Passage for review –
########
The fidelity between two (single-qubit) quantum states can be easily translated into the euclidean distance between the two states on the Bloch sphere (hilbert-schidmit distance). I'm curious if this concept can be extended to unitaries. If we have two single-qubit unitary matrices, denoted as $U_1$ and $U_2$, is there a way to interpret the fidelity (or any other metric) between these matrices with respect to the Bloch sphere?
For example, consider the case of $U_1 = X$ and $U_2 = I$. $U_1$ transforms $\lvert 0 \rangle$ into $\lvert 1 \rangle$ and $\lvert 1 \rangle$ into $\lvert 0 \rangle$ on the Bloch sphere, whereas $U_2$ leaves each basis state unchanged. Perhaps one approach to assessing the distance between these two unitary matrices is to sum the differences in fidelity between the states evolved by each matrix. In other words, $2 - F(U_1 \lvert 0 \rangle, U_2 \lvert 0 \rangle) + F(U_1 \lvert 1 \rangle, U_2 \lvert 1 \rangle)$, where $F$ represents fidelity. In this example, $F = 2$.
########
Record excerpts –

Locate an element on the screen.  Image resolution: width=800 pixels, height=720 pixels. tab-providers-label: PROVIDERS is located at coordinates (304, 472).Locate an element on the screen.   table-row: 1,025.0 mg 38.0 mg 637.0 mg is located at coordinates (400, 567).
########
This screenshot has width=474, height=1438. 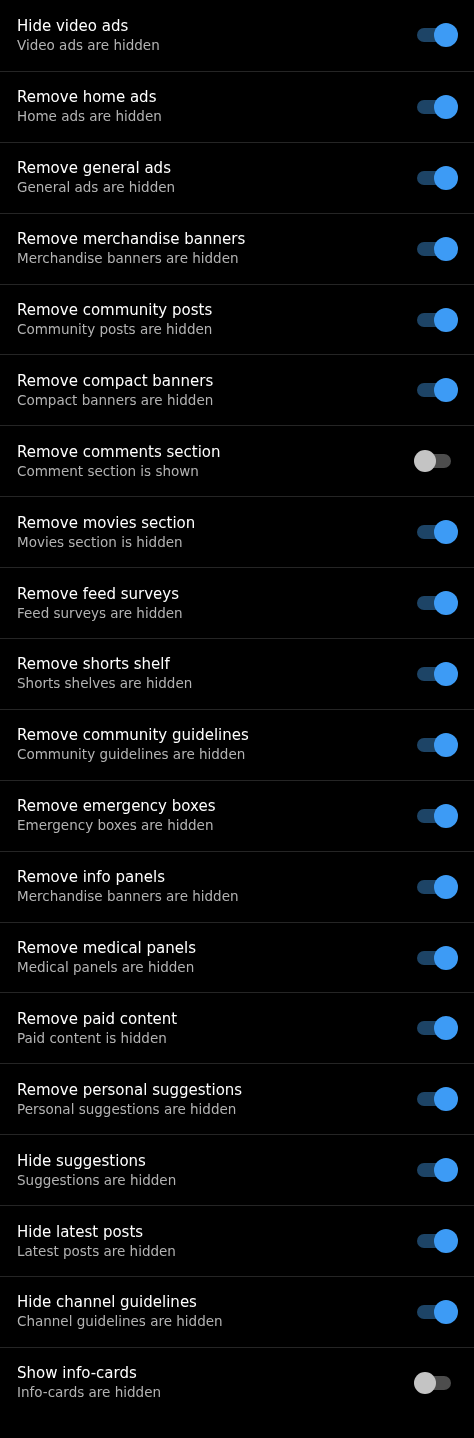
########
Your tasks –
1) According to the post on comparing single-qubit unitaries, what can the fidelity between two single-qubit quantum states easily be translated into?
2) Write the next part of the post on comparing single-qubit unitaries through the Bloch sphere, starting after its last sentence.

Expected outputs –
1) It can be translated into the Euclidean distance between the two states on the Bloch sphere.

2)
So far, it appears feasible to establish a relationship between the metric of two unitaries in terms of the Bloch sphere. However, if we set $U_1 = Z$, then $2 - F(U_1 \lvert 0 \rangle, U_2 \lvert 0 \rangle) + F(U_1 \lvert 1 \rangle, U_2 \lvert 1 \rangle) = 0$, since $Z$ has no effect on either $\lvert 0 \rangle$ or $\lvert 1 \rangle$.
Hence, my question is whether it's ever possible to think about the closeness (the metric can be arbitrary, including HS distance, unitary fideltiy, etc) of the given two unitaries, $U_1$ and $U_2$, in terms of the Bloch sphere?
(This question is inspired by this recent post: Sufficient conditions for a single-qubit unitary to be the identity)